The task:
Your task is to reproduce the entries below word for word.

Pixel coordinate grounding data:
______

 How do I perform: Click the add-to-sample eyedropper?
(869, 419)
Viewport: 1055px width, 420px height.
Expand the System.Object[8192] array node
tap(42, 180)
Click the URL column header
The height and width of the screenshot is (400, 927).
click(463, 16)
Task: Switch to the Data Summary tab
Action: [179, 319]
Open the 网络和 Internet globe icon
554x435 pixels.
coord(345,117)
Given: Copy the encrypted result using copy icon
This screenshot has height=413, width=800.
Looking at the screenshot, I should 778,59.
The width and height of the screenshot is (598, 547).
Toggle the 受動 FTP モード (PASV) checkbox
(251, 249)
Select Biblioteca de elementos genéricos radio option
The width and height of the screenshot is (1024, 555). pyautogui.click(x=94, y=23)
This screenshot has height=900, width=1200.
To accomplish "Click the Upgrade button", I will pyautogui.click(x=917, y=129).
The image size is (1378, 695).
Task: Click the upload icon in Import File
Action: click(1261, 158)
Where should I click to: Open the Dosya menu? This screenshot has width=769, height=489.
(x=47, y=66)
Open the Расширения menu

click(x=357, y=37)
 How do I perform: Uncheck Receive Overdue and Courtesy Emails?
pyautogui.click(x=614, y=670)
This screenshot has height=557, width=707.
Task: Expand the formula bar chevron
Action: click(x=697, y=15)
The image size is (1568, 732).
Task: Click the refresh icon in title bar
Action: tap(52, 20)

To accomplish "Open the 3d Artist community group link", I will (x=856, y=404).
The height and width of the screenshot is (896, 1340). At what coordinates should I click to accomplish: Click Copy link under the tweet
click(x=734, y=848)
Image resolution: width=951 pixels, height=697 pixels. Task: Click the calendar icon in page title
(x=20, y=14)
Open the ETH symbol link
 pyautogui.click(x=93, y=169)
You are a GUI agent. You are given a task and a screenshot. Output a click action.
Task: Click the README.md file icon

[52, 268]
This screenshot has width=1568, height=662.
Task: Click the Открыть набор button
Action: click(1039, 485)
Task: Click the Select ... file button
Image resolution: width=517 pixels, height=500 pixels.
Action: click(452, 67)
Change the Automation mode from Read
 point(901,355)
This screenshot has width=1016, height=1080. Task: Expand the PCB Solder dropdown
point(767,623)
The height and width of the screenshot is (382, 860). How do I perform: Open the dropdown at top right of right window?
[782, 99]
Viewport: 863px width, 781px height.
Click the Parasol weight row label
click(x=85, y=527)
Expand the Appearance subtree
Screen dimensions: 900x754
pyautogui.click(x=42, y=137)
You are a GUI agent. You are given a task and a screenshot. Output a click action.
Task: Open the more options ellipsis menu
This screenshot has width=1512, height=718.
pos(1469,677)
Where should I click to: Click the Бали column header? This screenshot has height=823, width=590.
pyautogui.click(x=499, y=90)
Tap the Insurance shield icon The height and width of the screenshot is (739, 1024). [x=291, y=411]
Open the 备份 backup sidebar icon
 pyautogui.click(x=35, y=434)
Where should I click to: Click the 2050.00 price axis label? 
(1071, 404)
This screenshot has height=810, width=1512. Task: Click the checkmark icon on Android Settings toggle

______

Exercise answer:
 How do I perform: Click the add-to-sample eyedropper?
(869, 419)
Viewport: 1055px width, 420px height.
Expand the System.Object[8192] array node
tap(42, 180)
Click the URL column header
The height and width of the screenshot is (400, 927).
click(463, 16)
Task: Switch to the Data Summary tab
Action: [179, 319]
Open the 网络和 Internet globe icon
554x435 pixels.
coord(345,117)
Given: Copy the encrypted result using copy icon
This screenshot has height=413, width=800.
Looking at the screenshot, I should 778,59.
The width and height of the screenshot is (598, 547).
Toggle the 受動 FTP モード (PASV) checkbox
(251, 249)
Select Biblioteca de elementos genéricos radio option
The width and height of the screenshot is (1024, 555). pyautogui.click(x=94, y=23)
This screenshot has height=900, width=1200.
To accomplish "Click the Upgrade button", I will pyautogui.click(x=917, y=129).
The image size is (1378, 695).
Task: Click the upload icon in Import File
Action: click(1261, 158)
Where should I click to: Open the Dosya menu? This screenshot has width=769, height=489.
(x=47, y=66)
Open the Расширения menu

click(x=357, y=37)
 How do I perform: Uncheck Receive Overdue and Courtesy Emails?
pyautogui.click(x=614, y=670)
This screenshot has height=557, width=707.
Task: Expand the formula bar chevron
Action: click(x=697, y=15)
The image size is (1568, 732).
Task: Click the refresh icon in title bar
Action: tap(52, 20)

To accomplish "Open the 3d Artist community group link", I will (x=856, y=404).
The height and width of the screenshot is (896, 1340). At what coordinates should I click to accomplish: Click Copy link under the tweet
click(x=734, y=848)
Image resolution: width=951 pixels, height=697 pixels. Task: Click the calendar icon in page title
(x=20, y=14)
Open the ETH symbol link
 pyautogui.click(x=93, y=169)
You are a GUI agent. You are given a task and a screenshot. Output a click action.
Task: Click the README.md file icon

[52, 268]
This screenshot has width=1568, height=662.
Task: Click the Открыть набор button
Action: click(1039, 485)
Task: Click the Select ... file button
Image resolution: width=517 pixels, height=500 pixels.
Action: click(452, 67)
Change the Automation mode from Read
 point(901,355)
This screenshot has width=1016, height=1080. Task: Expand the PCB Solder dropdown
point(767,623)
The height and width of the screenshot is (382, 860). How do I perform: Open the dropdown at top right of right window?
[782, 99]
Viewport: 863px width, 781px height.
Click the Parasol weight row label
click(x=85, y=527)
Expand the Appearance subtree
Screen dimensions: 900x754
pyautogui.click(x=42, y=137)
You are a GUI agent. You are given a task and a screenshot. Output a click action.
Task: Open the more options ellipsis menu
This screenshot has width=1512, height=718.
pos(1469,677)
Where should I click to: Click the Бали column header? This screenshot has height=823, width=590.
pyautogui.click(x=499, y=90)
Tap the Insurance shield icon The height and width of the screenshot is (739, 1024). [x=291, y=411]
Open the 备份 backup sidebar icon
 pyautogui.click(x=35, y=434)
Where should I click to: Click the 2050.00 price axis label? 
(1071, 404)
This screenshot has height=810, width=1512. Task: Click the checkmark icon on Android Settings toggle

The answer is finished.